[[ SOURCE TEXT open ]]

For actually learning the content needed for a session from a published adventure, I would usually take roughly the same time as the session, e.g. 4 hours preparation for 4 hours session.

With your time restraint, it seems more like a 8 hour session for 2 hours preparation. From my experience, that is simply not enough time to learn what you need. It means you will need to learn it with a lot of antecedence. For that, some things I usually already do, but are even more important for you.

"Study" the campaign

That means read the whole campaign before starting play. Use whatever methods you usually use for learning things - make notes, simulate yourself speaking as an NPC, tell the story of the campaign to someone else that is not going to play.

By actually learning the campaign before the time, when you play it and have the 1-2 hours for "preparation" you mentioned, you can just review what you already know - remember some details and all that. You won't actually need to learn that again, just like you don't need to learn the combat rules because you already know them.

In particular, make sure you know well the main story. As you mention yourself, you want to stick to the main story arc. Then focus on learning that.


When I asked about strictly following the book, I was mostly thinking about NPCs, side quests and locations. It seems you major concern about following the book is with following the main story, so, about everything else

Don't worry too much.

If an NPC is described in the books as the funny, joking one, and then you forget it and play him as the grumpy and sad one, it is fine (unless he was like the Court Clown). If a location said the market is in the center of the city and you placed it in the east corner, it is fine (unless that distance is mechanically important somehow). If you should have given that important piece of information and you forgot... it might be fine. Worst case, players lose some time, hopefully still having fun.

Remember: the main goal of TTRPGs is to have fun, you and everyone else. This is a general concept that applies to essentially every RPG problem. Even though I told you to "study" the campaign, you are not playing it to pass a test. It's fine if you make mistakes. Your players probably will make mistakes as well. Have fun.

[[ SOURCE TEXT closed ]]
[[ DATASET RECORDS open ]]

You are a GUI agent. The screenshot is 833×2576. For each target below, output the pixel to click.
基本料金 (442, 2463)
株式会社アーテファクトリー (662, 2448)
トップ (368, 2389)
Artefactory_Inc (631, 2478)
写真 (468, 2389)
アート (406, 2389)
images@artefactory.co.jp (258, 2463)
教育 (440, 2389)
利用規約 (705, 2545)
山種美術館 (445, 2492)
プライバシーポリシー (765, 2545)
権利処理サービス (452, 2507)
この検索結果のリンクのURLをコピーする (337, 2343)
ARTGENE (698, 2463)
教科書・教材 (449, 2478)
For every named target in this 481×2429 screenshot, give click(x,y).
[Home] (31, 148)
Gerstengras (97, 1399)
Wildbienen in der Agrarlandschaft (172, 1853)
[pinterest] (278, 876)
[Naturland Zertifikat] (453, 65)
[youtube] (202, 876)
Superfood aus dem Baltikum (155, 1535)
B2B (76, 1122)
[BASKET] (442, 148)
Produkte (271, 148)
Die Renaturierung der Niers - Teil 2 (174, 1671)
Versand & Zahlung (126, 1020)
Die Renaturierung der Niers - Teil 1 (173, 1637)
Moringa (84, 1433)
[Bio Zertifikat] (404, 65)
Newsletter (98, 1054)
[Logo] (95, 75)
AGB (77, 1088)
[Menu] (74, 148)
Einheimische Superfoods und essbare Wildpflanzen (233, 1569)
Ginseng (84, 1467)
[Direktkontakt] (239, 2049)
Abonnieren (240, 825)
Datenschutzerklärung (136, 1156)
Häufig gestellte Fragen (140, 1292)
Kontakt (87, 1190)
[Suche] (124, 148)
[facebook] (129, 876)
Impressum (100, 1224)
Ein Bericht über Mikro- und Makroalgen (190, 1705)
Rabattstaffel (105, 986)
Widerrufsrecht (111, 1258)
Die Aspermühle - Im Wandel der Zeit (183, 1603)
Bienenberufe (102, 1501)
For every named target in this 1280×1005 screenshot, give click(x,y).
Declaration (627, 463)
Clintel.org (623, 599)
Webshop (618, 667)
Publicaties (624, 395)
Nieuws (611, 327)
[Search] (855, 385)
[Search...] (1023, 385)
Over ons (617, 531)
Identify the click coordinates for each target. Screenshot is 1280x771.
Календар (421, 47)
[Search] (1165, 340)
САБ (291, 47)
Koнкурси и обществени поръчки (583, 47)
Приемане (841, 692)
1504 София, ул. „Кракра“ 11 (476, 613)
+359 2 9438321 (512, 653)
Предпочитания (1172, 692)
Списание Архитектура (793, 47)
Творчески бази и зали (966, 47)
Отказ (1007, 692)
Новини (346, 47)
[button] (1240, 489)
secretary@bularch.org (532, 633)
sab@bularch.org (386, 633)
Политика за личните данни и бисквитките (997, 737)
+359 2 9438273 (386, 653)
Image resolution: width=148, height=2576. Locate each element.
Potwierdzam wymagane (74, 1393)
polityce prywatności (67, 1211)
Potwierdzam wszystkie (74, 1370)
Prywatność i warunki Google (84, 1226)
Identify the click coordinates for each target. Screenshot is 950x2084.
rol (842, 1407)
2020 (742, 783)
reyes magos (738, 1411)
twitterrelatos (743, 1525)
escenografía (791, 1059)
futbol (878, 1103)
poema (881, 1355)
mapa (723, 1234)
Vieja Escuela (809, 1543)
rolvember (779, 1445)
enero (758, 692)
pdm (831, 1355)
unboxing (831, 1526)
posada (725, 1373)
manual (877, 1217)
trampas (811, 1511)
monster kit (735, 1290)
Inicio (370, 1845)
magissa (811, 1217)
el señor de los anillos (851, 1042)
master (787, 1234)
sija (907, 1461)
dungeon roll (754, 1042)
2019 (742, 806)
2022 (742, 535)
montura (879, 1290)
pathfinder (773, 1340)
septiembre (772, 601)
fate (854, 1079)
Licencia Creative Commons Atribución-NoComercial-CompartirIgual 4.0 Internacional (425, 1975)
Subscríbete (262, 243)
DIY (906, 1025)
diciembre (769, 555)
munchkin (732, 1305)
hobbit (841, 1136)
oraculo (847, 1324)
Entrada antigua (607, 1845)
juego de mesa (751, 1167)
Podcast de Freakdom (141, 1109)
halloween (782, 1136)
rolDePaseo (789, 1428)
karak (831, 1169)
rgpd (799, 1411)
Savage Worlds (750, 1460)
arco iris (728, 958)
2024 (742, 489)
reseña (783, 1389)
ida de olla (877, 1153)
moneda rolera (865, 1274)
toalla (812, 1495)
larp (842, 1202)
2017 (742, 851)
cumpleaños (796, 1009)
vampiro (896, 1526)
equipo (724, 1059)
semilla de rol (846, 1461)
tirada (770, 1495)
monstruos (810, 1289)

[[ DATASET RECORDS closed ]]

** ASSIGNMENT **
Summarize the advice on preparing a published campaign in two sentences. The rows are not used here.

** EXPECTED ANSWER **
Since learning an adventure's content takes about as long as the session itself and the available preparation time is much shorter, the advice is to study the whole campaign well in advance, especially the main story, so the pre-session hours only serve as review. Departures from the book in NPCs, locations or forgotten details are usually fine, because the main goal of TTRPGs is for everyone to have fun and mistakes are acceptable.